As tough as it is somehow I make it. I credit it mostly to my faith but also to the incredible support of my fiancĂ©, family, adorable dog, and hobbies that keep my brain otherwise occupied. 

One of the most wonderful distractions I have found recently is cooking for my soon to be husband. I have never found so much joy in serving someone. It’s a learning experience because I am a newer cook but He is a gracious man and loves food (much like me..I LOVE food)


Stuffed Quinoa and Turkey Sweet Potatoes

Last weekend I was looking for a quick recipe and had these extra #sweetpotatoes on hand. I love making meals for him that will energize him (and it’s a bonus that I get to taste everything) This recipe was awesome and could easily convert to vegan if you omit the ground turkey. 

It reheats beautifully and is perfect as a recovery meal, after a long shift of patrol, or in the hospital. Best of all? It tastes UUH-MAZE-ZING!! And is jam packed with healthy ingredients! 
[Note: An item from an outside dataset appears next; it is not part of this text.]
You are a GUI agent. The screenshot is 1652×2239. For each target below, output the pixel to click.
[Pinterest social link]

Stuffed Quinoa and Turkey Sweet Potatoes


3 large sweet potatoes

-1/2 cup quinoa

-1cup diced spinach

-1/3 cup peas (frozen or fresh)

-1/8 cup cranberries or craisins

1 1/2 lbs of ground turkey

1 tsp of salt

-pepper to taste

1//2 cup cheese of choice

1 tbs oil for sprinkling 
Pinches of:





1. Add 1 1/2 cup water to 1/2 cup quinoa cook according to directions. Set aside.
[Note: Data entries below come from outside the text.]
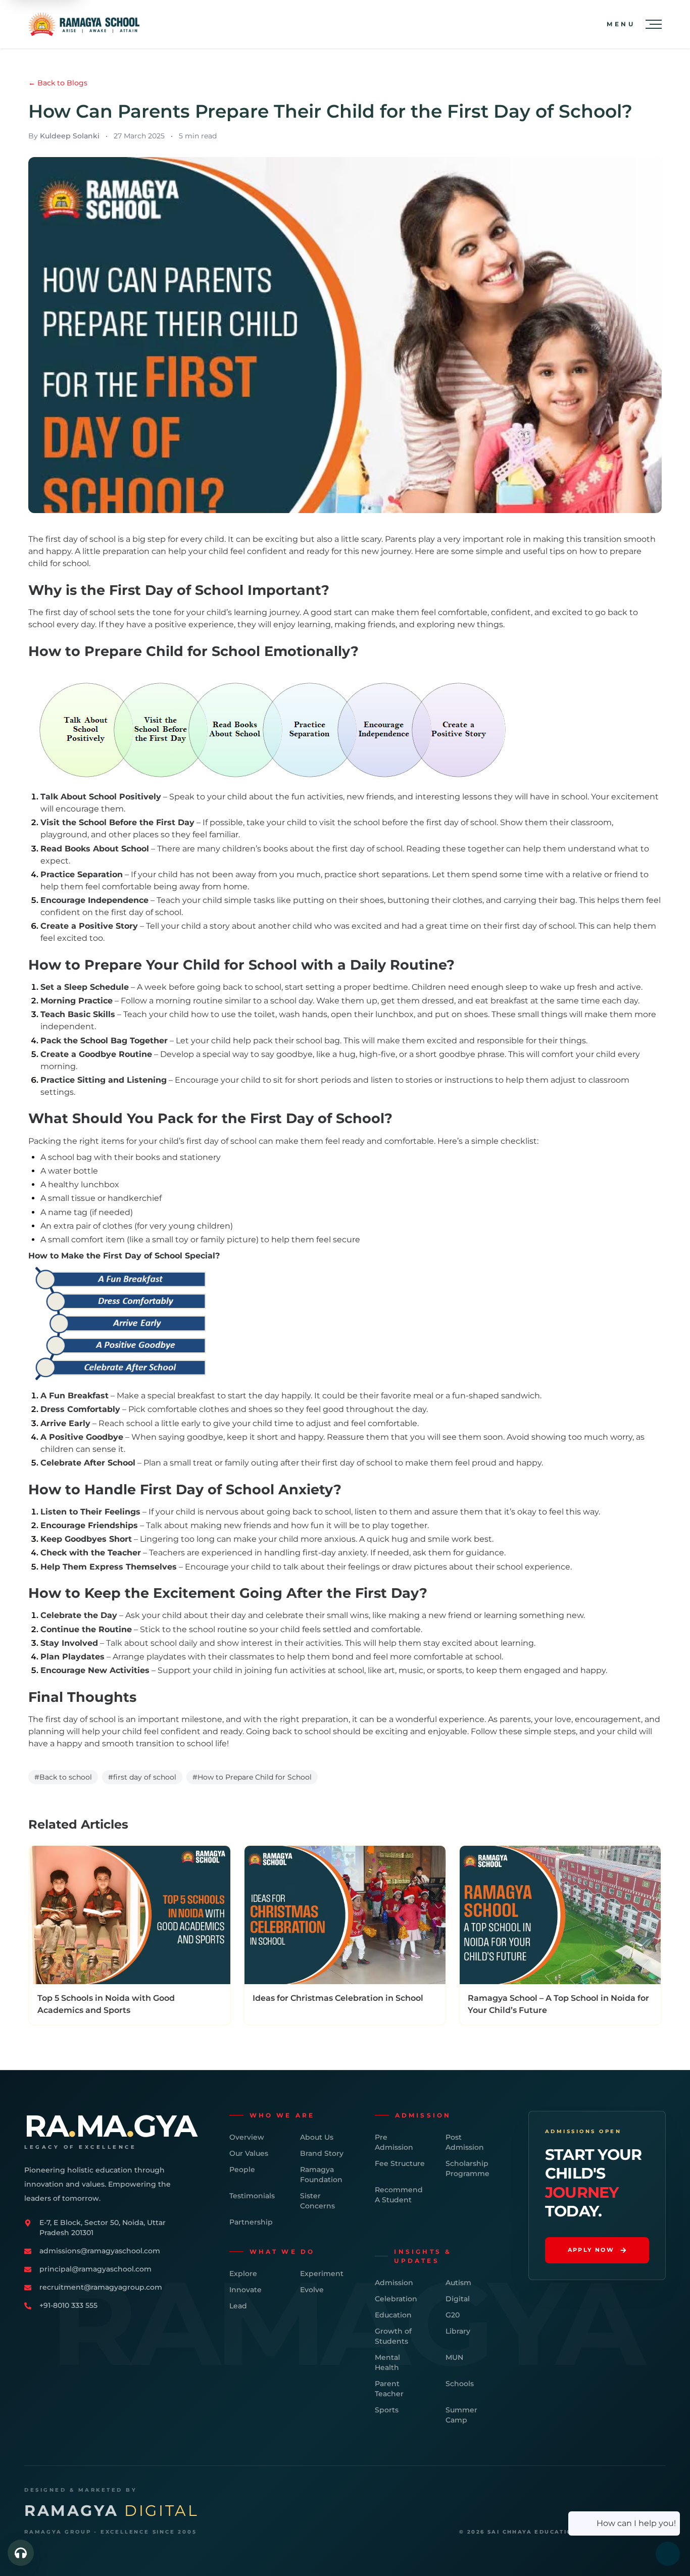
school (389, 848)
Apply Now (591, 2249)
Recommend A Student (399, 2194)
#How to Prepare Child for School (252, 1777)
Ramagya (111, 2511)
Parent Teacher (389, 2388)
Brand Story (321, 2153)
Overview (246, 2137)
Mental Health (387, 2362)
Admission (394, 2282)
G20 (453, 2314)
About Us (316, 2137)
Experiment (321, 2273)
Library (458, 2331)
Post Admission (465, 2142)
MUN (454, 2357)
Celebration (396, 2298)
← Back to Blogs (57, 82)
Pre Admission (394, 2142)
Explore (243, 2273)
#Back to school (63, 1777)
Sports (387, 2409)
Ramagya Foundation (321, 2174)
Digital (458, 2298)
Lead (238, 2305)
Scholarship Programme (467, 2168)
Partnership (251, 2222)
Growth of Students (393, 2336)
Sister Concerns (317, 2200)
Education (393, 2314)
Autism (458, 2282)
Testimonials (252, 2195)
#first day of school (142, 1777)
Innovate (245, 2289)
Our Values (248, 2153)
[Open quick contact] (21, 2553)
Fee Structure (400, 2163)
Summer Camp (461, 2415)
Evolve (312, 2289)
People (242, 2169)
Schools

2.-Cook sweet potatoes after piercing (I steam in the microwave about 3 1/2 min of each side) you can cook in the over at 350 for 40 min (careful each oven is different!)
3.-throw diced spinach and cooked peas into a large mixing bowl with seasonings. 
4.-Once steamed, cut potatoes in half and spoon out 65% of potato flesh adding to mixing bowl and set potato skins in baking dish.
5.-Cook ground turkey and drain. Add to large mixing bowl with spinach, sweet potato, and peas. Finally add quinoa and diced cranberries.
6. Sprinkle oil onto potato skins and scoop mixture generously onto skins. And top with cheese
7. Place in oven at 350 for about 8 minutes until cheese is melted.